Writing about people still alive and breweries still operating requires a different approach. I still research online and print articles, documents, and books as source material. Actually talking to the brewer and founder yields another level of detail and perspective that isn’t filtered through another writer’s voice or autobiographical remnant that may or may not be embellished. In other words, face-to-face conversations lead to fresh insights, interesting details and viewpoints, and information that might have been tucked away in a person’s memory.
Travel to a destination, such as Pinery River Brewing Company in the Ozarks, prompts a shift in perspective as well. I break from daily routine and take in views of the landscape, roadways, and people I have never seen before. A turn of phrase or simply seeing the geographical relationship between a road and a rocky bluff can spark a different way of seeing and understanding. Joined by my friend Tina Casagrand Foss, the editor and founder of The New Territory magazine, our travel from mid-Missouri to Bucyrus, Missouri in the Ozarks led us to reflect on and explore a place neither of us had experienced.
Meeting Piney River Brewing’s founders Brian and Joleen Durham (above) was a treat. They shared kindness and hospitality after our afternoon of travel. For my purposes, the Durhams provided personal anecdotes and lesser-known details about their life story and their relationship to the Ozarks that wouldn’t be as easy to divulge via email or telephone.
Among the chapters that feature living brewery owners and their business, I am perhaps most excited about the “taste of the Ozarks” that I experienced firsthand at Piney River Brewing. The motivation behind their story is one that many entrepreneurs will recognize: “We decided to make an investment in ourselves,” said Brian Durham.
Beyond that origin story, I wrote a multi-layered exploration of the Durhams, the history of their patch of the Ozarks, and the peoples across time who deeply identify with a sense of place. Readers will also meet Bub and his wife Regina “Jeanie” Miller, who share personal details about their “ancestor acres.”
Summer book research and August travel to Springfield, Missouri, brought me to Carol McLeod (above), co-owner of Hold Fast Brewing, and Jeff Birchler (below), co-owner of Wire Road Brewing. I appreciated conversation with each of them over a beer or two. If you’re in Springfield, a visit to their breweries (and others) is highly recommended. Both breweries are relatively young in the city and the state compared to established breweries and long-gone predecessors like the original 1800s Springfield Brewing Company.

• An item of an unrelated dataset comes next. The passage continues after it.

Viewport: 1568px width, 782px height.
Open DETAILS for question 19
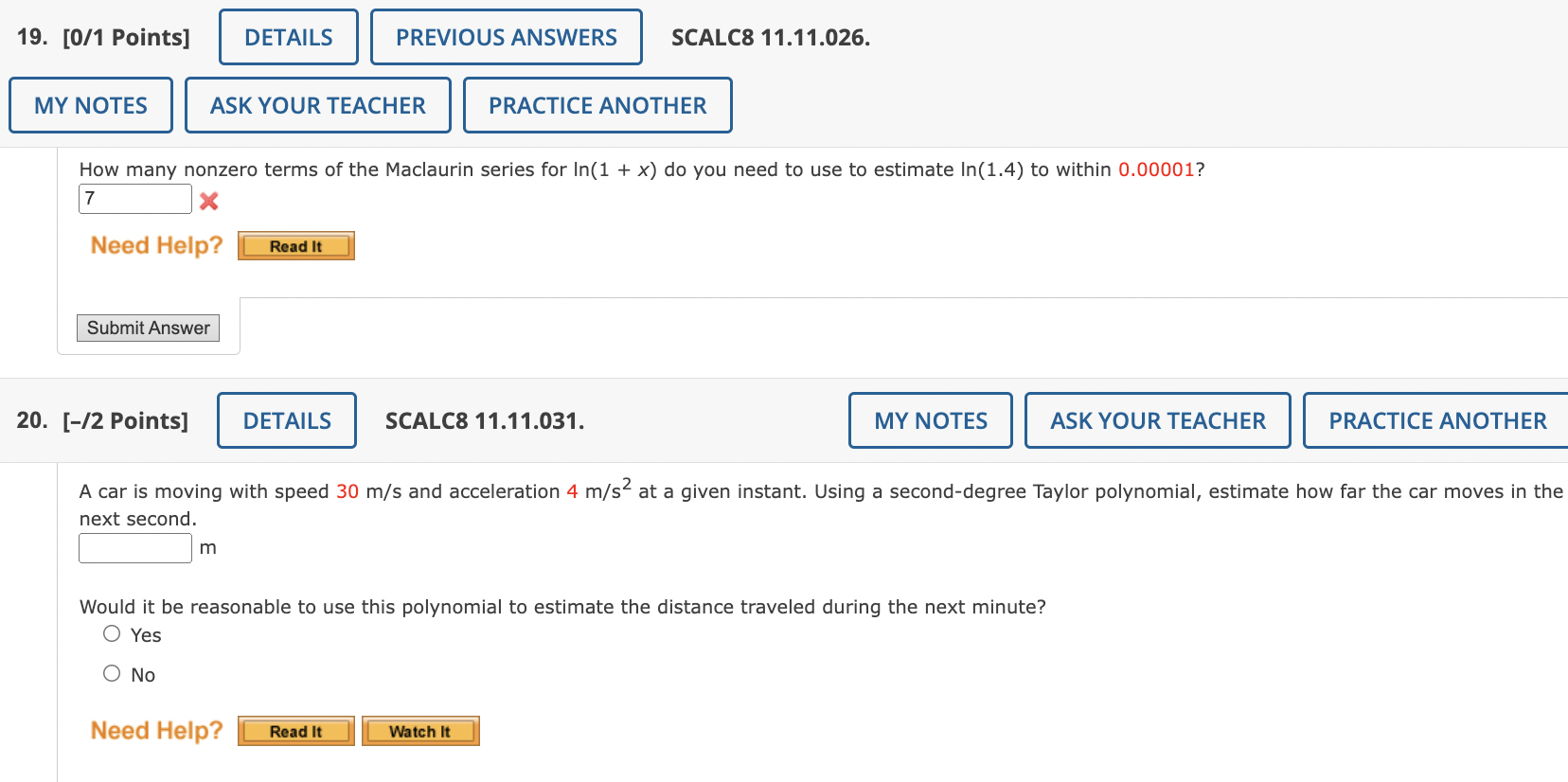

In the book, readers will learn about German immigrant Johann Sebastian Dingeldein (aka Dingledine), the brewer behind Southwest Brewery in 1876 which later became Springfield Brewing (above, unrelated to today’s Springfield Brewing Company) and distributed beer to “all first class saloons in the southwest.” Notably, Missouri was once considered the Southwest of the United States rather than its current designation as the Midwest.
Chapters about long-lost breweries and contemporary breweries offer a juxtaposition between past and present. Breweries of their day reflect a microcosm of their community and city over time. In the book, I explore how newer establishments exist within the history of its landscape, such as the Civil War, and how breweries aim to etch their own place in history.
More travel and summer book research lies ahead to breweries and destinations in St. Louis, Kansas City, and other outposts. Barons, Brewers, and Bootleggers: A Social History of Beer in Missouri does not aim to be comprehensive in its tales of the state’s breweries and significant people. Blessedly, we have far too many to consider over a 200-plus year span. I believe that the chapters I produced and the stories of people like the Durhams, McLeods, Dingeldein, and others will leave readers thirsty for more and eager to travel themselves.